Supplied material:
──────

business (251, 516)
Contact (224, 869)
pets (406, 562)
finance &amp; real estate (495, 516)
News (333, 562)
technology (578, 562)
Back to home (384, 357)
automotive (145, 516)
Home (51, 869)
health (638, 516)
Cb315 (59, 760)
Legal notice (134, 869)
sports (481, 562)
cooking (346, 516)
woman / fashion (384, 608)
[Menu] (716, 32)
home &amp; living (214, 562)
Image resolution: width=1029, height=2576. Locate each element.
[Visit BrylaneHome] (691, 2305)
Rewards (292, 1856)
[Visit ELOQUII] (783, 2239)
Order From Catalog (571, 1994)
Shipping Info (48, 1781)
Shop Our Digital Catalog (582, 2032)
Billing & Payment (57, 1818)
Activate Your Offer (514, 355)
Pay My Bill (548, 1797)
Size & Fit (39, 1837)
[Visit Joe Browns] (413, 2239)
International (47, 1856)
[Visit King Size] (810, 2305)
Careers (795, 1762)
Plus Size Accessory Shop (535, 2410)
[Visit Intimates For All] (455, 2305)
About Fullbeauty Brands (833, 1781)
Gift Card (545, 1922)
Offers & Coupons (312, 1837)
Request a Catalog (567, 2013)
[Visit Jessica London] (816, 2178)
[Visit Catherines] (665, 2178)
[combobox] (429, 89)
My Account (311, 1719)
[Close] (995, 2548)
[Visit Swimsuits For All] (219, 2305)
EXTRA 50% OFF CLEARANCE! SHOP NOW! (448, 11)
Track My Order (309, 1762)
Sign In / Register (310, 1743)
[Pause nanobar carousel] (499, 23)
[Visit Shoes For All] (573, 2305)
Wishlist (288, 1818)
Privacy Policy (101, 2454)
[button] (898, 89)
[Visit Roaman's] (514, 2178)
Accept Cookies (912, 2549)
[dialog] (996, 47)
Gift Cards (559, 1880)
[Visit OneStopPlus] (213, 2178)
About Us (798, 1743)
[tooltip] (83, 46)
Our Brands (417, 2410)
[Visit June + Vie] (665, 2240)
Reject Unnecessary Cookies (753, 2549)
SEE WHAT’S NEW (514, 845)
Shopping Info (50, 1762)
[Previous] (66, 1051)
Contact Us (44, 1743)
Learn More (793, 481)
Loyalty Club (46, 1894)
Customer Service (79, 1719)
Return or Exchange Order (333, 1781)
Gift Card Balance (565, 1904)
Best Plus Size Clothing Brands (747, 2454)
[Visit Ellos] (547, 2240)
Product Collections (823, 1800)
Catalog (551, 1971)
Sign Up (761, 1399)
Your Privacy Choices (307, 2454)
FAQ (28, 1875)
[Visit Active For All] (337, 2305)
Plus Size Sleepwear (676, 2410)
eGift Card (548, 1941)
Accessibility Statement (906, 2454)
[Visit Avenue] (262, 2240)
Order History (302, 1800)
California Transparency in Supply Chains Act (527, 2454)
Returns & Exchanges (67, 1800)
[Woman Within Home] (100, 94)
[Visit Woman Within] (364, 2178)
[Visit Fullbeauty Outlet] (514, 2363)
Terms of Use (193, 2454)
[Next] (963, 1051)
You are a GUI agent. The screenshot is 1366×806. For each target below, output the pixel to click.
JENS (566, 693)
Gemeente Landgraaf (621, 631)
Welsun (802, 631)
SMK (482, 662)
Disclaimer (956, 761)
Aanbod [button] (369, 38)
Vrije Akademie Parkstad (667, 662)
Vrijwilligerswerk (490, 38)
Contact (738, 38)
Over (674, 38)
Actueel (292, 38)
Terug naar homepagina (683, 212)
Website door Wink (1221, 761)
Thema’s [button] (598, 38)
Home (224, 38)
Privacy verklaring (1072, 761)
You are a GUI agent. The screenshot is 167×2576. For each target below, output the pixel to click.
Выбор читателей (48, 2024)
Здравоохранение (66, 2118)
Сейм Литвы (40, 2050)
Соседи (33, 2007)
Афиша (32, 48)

──────

Would you restate exactly the lines of the material above, from its opening line through the line with "[Visit Roaman's] (514, 2178)", and output only those?

business (251, 516)
Contact (224, 869)
pets (406, 562)
finance &amp; real estate (495, 516)
News (333, 562)
technology (578, 562)
Back to home (384, 357)
automotive (145, 516)
Home (51, 869)
health (638, 516)
Cb315 (59, 760)
Legal notice (134, 869)
sports (481, 562)
cooking (346, 516)
woman / fashion (384, 608)
[Menu] (716, 32)
home &amp; living (214, 562)
Image resolution: width=1029, height=2576. Locate each element.
[Visit BrylaneHome] (691, 2305)
Rewards (292, 1856)
[Visit ELOQUII] (783, 2239)
Order From Catalog (571, 1994)
Shipping Info (48, 1781)
Shop Our Digital Catalog (582, 2032)
Billing & Payment (57, 1818)
Activate Your Offer (514, 355)
Pay My Bill (548, 1797)
Size & Fit (39, 1837)
[Visit Joe Browns] (413, 2239)
International (47, 1856)
[Visit King Size] (810, 2305)
Careers (795, 1762)
Plus Size Accessory Shop (535, 2410)
[Visit Intimates For All] (455, 2305)
About Fullbeauty Brands (833, 1781)
Gift Card (545, 1922)
Offers & Coupons (312, 1837)
Request a Catalog (567, 2013)
[Visit Jessica London] (816, 2178)
[Visit Catherines] (665, 2178)
[combobox] (429, 89)
My Account (311, 1719)
[Close] (995, 2548)
[Visit Swimsuits For All] (219, 2305)
EXTRA 50% OFF CLEARANCE! SHOP NOW! (448, 11)
Track My Order (309, 1762)
Sign In / Register (310, 1743)
[Pause nanobar carousel] (499, 23)
[Visit Shoes For All] (573, 2305)
Wishlist (288, 1818)
Privacy Policy (101, 2454)
[button] (898, 89)
[Visit Roaman's] (514, 2178)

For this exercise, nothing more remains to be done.